9 L'article 77, qui figure au chapitre 8, intitulé "Prestations pour enfants à charge de titulaires de pensions ou de rentes et pour orphelins", du titre III du règlement n° 1408/71, dispose, dans son paragraphe 1, que "[l]e terme 'prestations', au sens du présent article, désigne les allocations familiales prévues pour les titulaires d'une pension ou d'une rente de vieillesse, d'invalidité, d'accident du travail ou de maladie professionnelle, ainsi que les majorations ou les suppléments de ces pensions ou rentes prévus pour les enfants de ces titulaires, à l'exception des suppléments accordés en vertu de l'assurance accidents du travail et maladies professionnelles. [...]"
10 L'article 77, paragraphe 2, sous a), prévoit que "[l]es prestations sont accordées [...] quel que soit l'État membre sur le territoire duquel résident le titulaire de pensions ou de rentes ou les enfants [...] au titulaire d'une pension ou d'une rente due au titre de la législation d'un seul État membre, conformément à la législation de l'État membre compétent pour la pension ou la rente".
11 Aux termes de l'article 7 du règlement n° 1612/68:
"1. Le travailleur ressortissant d'un État membre ne peut, sur le territoire des autres États membres, être, en raison de sa nationalité, traité différemment des travailleurs nationaux, pour toutes conditions d'emploi et de travail, notamment en matière de rémunération, de licenciement, et de réintégration professionnelle ou de réemploi s'il est tombé en chômage.
2. Il y bénéficie des mêmes avantages sociaux et fiscaux que les travailleurs nationaux.
3. Il bénéficie également, au même titre et dans les mêmes conditions que les travailleurs nationaux, de l'enseignement des écoles professionnelles et des centres de réadaptation ou de rééducation.

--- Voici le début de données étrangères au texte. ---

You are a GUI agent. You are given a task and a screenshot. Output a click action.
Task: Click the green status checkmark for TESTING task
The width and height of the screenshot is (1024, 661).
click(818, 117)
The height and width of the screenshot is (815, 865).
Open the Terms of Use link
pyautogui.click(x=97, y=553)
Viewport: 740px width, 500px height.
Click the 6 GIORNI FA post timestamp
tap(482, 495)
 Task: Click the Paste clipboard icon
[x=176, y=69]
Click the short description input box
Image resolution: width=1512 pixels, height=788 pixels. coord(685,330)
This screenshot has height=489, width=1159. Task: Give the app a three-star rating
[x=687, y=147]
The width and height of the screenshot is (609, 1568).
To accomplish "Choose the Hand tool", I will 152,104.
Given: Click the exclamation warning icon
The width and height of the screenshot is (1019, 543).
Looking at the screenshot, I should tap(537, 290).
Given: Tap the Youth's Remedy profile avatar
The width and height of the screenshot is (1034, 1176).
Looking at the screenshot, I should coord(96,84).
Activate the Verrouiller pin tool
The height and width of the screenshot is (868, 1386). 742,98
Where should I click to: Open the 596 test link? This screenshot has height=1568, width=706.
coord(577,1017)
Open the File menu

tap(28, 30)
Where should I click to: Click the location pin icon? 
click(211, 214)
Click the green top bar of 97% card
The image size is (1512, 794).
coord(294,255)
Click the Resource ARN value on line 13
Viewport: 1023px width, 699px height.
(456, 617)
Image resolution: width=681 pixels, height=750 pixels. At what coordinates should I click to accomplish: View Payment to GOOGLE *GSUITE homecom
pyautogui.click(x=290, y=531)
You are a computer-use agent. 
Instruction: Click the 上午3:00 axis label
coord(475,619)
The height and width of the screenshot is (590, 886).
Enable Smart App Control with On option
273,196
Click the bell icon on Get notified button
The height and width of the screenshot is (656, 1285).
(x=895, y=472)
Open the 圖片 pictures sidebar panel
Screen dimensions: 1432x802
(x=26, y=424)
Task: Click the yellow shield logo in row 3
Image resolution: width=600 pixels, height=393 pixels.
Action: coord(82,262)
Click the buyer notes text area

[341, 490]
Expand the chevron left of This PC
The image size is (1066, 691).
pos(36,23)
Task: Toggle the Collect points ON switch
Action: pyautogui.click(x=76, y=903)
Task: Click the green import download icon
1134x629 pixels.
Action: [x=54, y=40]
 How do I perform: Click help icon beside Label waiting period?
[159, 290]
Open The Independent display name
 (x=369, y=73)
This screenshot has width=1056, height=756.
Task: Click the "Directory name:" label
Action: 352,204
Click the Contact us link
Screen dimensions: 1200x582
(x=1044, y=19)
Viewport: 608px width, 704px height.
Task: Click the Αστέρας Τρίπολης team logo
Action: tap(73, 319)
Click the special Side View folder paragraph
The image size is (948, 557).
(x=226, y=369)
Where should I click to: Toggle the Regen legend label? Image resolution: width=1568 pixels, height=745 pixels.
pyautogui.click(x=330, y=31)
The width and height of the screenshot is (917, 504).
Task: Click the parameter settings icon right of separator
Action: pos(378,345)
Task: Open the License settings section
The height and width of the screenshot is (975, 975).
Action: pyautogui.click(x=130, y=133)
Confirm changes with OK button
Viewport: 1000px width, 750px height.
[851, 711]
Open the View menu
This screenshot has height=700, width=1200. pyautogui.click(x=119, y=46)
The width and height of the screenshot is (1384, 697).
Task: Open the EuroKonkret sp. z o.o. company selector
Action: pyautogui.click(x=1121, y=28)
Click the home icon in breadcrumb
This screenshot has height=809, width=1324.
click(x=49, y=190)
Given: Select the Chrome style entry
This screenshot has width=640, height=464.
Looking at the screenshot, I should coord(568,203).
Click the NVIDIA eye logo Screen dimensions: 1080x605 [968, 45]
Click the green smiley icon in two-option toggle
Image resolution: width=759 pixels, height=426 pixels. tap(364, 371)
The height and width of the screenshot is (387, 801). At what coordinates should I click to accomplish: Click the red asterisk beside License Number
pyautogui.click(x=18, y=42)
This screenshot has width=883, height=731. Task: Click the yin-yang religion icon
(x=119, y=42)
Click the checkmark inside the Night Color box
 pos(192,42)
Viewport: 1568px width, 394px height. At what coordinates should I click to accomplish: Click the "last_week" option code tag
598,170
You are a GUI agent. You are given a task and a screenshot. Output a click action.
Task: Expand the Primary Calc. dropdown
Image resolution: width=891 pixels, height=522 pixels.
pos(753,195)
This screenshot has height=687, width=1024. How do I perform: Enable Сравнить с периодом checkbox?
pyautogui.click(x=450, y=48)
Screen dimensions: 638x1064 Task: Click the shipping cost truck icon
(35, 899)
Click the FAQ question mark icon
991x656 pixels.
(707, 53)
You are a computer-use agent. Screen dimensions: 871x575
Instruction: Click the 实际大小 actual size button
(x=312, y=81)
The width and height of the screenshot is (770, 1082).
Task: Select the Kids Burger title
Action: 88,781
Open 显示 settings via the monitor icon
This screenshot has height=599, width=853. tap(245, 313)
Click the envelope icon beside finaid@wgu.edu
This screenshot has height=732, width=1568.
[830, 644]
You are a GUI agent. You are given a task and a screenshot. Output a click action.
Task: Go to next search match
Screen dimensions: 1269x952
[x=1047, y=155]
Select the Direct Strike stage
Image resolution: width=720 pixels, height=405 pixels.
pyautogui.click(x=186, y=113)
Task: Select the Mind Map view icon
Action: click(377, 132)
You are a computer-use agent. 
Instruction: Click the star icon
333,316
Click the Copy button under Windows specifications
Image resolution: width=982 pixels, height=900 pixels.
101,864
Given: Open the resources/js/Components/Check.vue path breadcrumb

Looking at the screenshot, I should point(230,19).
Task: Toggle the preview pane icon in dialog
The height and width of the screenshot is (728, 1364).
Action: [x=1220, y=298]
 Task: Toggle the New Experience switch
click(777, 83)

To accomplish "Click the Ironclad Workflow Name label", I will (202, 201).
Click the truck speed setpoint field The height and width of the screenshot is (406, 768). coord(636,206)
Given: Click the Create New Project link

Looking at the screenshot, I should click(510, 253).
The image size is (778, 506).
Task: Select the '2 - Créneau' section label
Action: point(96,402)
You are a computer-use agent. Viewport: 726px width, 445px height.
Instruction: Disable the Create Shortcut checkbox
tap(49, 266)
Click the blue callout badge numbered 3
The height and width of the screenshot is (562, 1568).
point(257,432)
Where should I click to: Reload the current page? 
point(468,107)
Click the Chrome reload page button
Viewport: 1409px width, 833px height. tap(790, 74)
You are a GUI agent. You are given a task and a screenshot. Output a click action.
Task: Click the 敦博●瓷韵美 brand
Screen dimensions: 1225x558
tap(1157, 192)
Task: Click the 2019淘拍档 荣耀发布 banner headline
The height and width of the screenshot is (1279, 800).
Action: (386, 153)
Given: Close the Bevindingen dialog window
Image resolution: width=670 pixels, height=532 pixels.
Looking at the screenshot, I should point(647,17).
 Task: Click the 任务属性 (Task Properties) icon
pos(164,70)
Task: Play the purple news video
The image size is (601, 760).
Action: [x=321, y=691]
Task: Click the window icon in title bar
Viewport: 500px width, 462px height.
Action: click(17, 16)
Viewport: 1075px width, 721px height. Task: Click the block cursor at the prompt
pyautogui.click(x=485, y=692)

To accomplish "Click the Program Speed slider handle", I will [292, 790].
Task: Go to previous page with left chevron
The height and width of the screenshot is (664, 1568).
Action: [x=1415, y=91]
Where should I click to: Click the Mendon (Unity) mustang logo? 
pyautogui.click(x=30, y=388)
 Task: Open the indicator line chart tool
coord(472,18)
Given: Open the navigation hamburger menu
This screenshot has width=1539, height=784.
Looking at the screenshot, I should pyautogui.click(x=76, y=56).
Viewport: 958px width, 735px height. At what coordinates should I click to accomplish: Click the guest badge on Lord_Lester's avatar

4. Toute clause de convention collective ou individuelle ou d'autre réglementation collective portant sur l'accès à l'emploi, l'emploi, la rémunération et les autres conditions de travail et de licenciement, est nulle de plein droit dans la mesure où elle prévoit ou autorise des conditions discriminatoires à l'égard des travailleurs ressortissant des autres États membres."